Dataset extract Start Marker
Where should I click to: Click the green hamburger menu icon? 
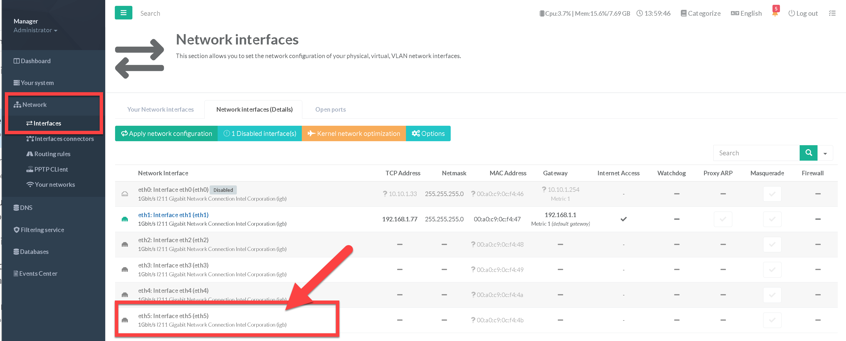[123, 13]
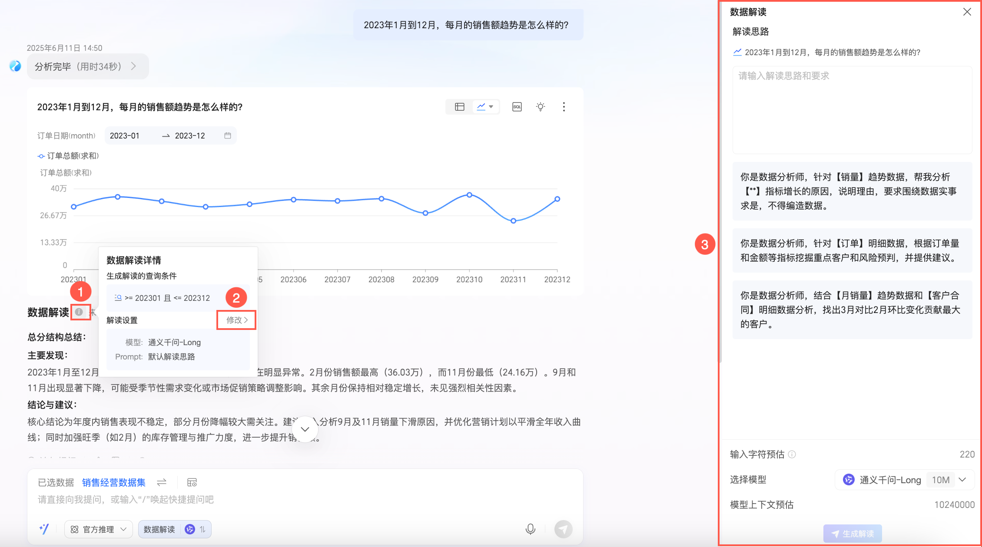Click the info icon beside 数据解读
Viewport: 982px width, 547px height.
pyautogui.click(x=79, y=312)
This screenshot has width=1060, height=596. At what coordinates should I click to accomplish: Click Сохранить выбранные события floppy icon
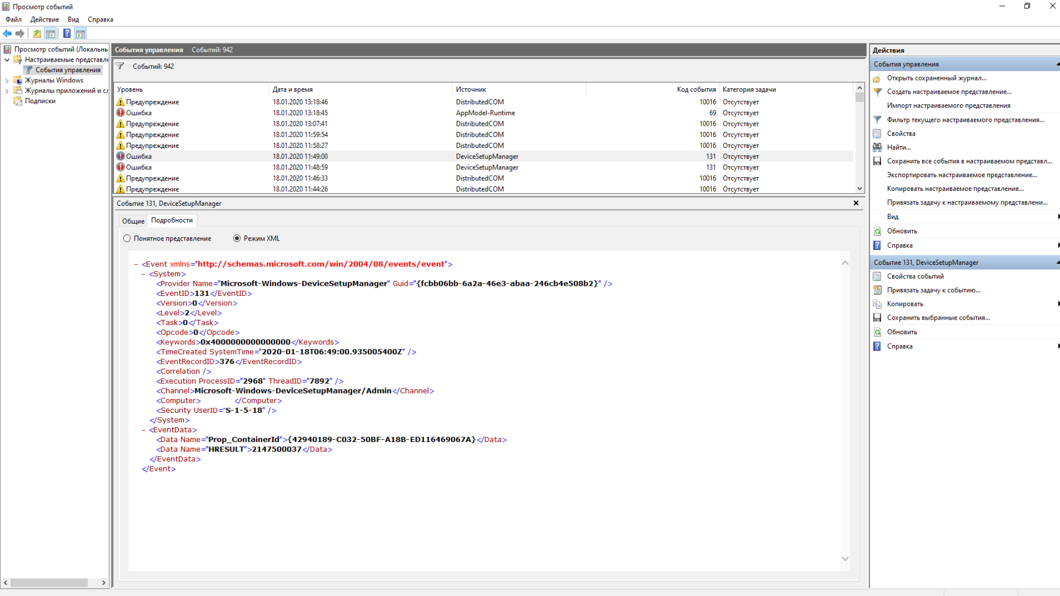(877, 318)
Dataset extract End Marker
* _Your objective_:
Print out each record exactly as shown, but keep the pictures out.

* _Answer_:
Where should I click to: Click the green hamburger menu icon? 
[123, 13]
Click the info icon beside 数据解读
Viewport: 982px width, 547px height.
pyautogui.click(x=79, y=312)
This screenshot has width=1060, height=596. At what coordinates should I click to accomplish: Click Сохранить выбранные события floppy icon
(877, 318)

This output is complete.